DOCUMENT:
════════════════
True Plug-n-Play Concept

fenix at theopencd.net fenix at theopencd.net
Mon May 17 21:52:40 UTC 2004


True Plug-n-Play
=================
Plug-n-Play 2: (or True Plug-n-Play)
Concept: Driver must reside inside the hardware on ROM chip.

Here in my article, I'm going to describe a new concept that is going to 
replace
today's plug-n-play efforts; also called "plug-n-pray" sometimes, when things 
don't work as expected.

The problem:
============
Today, to get an Operating System to support all the newest hardware millions 
of dollars are spent,
but the situation was totally different a decade ago. 

Let me explain:
In early 1990's all the hardware was supported throught standard IBM 
compatible BIOS commands,
so a new Operating System (DOS) needed to support only a few (hundreds) BIOS 
commands, and
a CPU instructions.

That was because all the PC's "stone-age" were standartized this way; ranging 
from PC speakers,
to memory, to CPU, to hard disk calls, to keyboard, and to video BIOS commands.

None of that requires drivers as of today; which is good, but we are now in 
a "more advanced age"
and we have new devices, like: Multi-media keyboards, wireless 8-button USB 
mouses, USB cameras,
advanced AGP 3D video-accelerators, soft-modems, surround sound cards, and... 
even virtual reality suits.

All of that required ports, memory addresses, IRQs, and other resources, and 
the Plug-n-play
concept was developed.
 The plug-n-play concept solved the incompatibilities, by automatically 
assigning 
 the right resources (IRQ for example) to non standratized equipment of 
the "stone-age" like the sound card. 
(I mean, there are no BIOS standards to get access to the sound hardware, 
unlike video)

Today's Plug-n-Play standard allows you to recognize a device after insertion, 
 but it's NOT guarnteed that it will work on your OS. 

  But the drivers are still a problem, it's an achilles heel of today's PCs 
architecture, which
must be addressed by the True Plug-n-Play concept.

Today Microsoft guys have invested hundreds millions of dollars to make sure 
that this stuff 
works by creating a huge driver set and integrating this set in Windows OS, 
which grows the OS huge,
but still it works far from good, and does not guarntee that anything will 
work.

Example of Plug-n-Play today
============================

Windows XP partially solves this problem with two ways:
1) It has powerful Hardware Emulation Layer.
════════════════
PROVIDED DATA:
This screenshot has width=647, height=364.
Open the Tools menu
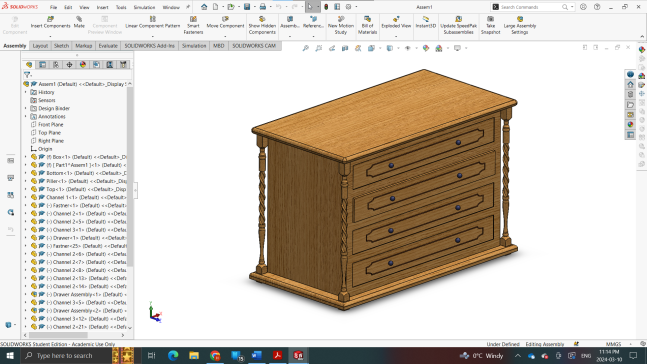pyautogui.click(x=121, y=7)
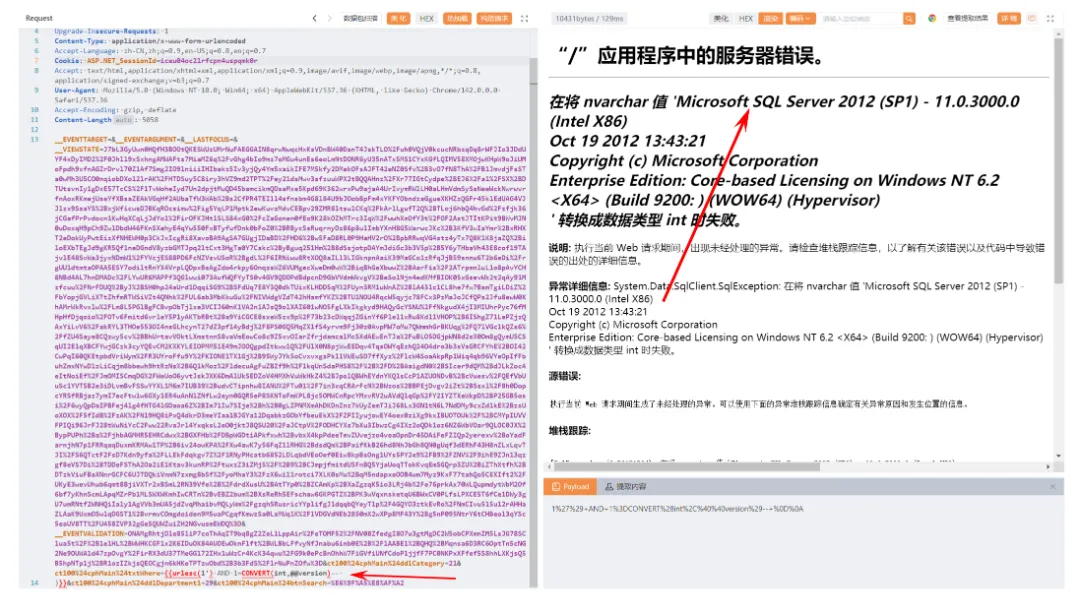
════════════════
WHAT THIS EXERCISE ASKS:
(a) Reproduce the portion of the plug-n-play post starting at "even virtual reality" and ending at "the sound card.".
(b) In the plug-n-play post, where must the driver reside under the True Plug-n-Play concept?
(c) Write what comes next in the plug-n-play post, picking up right after its last line.

TASK ANSWERS:
(a)
even virtual reality suits.

All of that required ports, memory addresses, IRQs, and other resources, and 
the Plug-n-play
concept was developed.
 The plug-n-play concept solved the incompatibilities, by automatically 
assigning 
 the right resources (IRQ for example) to non standratized equipment of 
the "stone-age" like the sound card.

(b) Inside the hardware, on a ROM chip.

(c)
 (which allows for unknown video cards to work in high-resolution for example; 
which is very good XP feature)
2) It has a lot of drivers included. (Integrated in XP)

Because of this, WindowsXP supports many devices "out-of-the-box",
but that support bad.
For example:
You have nVidia GeForce 3.
With PnP, WinXP will detect it, and because of it's extremely large
driver set, it will find the appropriate driver and use it right?
- Yes. But Microsoft's driver for GeForce3 totally lacks OpenGL
acceleration, as well as all proprietary features seen in an nVidia driver.

With "True plug-n-play", the OS, should get the right driver right from the 
ROM.
Of course it won't be the newest, unlike from www.nvidia.com,
but it will be WAY better than Microsoft's XP integrated driver.
Also it's guaranteed to work on all OSes.
Of course the DirectX portion of the driver won't work on Linux... but that's 
another story.
Optionally, it should be multilingual.

But there are rare hardware that works only in Win98 and not in WinXP, and not 
in Linux,
and I want to solve the problem from happeing in the future.

Also, I'm a lazy person, and some people even call me as a Microsoftism 
follower for that, and
I would like to install ONLY the OS, no drivers CDs afterwards.

 The Solution
==============
Concept: Driver must reside inside the hardware on ROM chip.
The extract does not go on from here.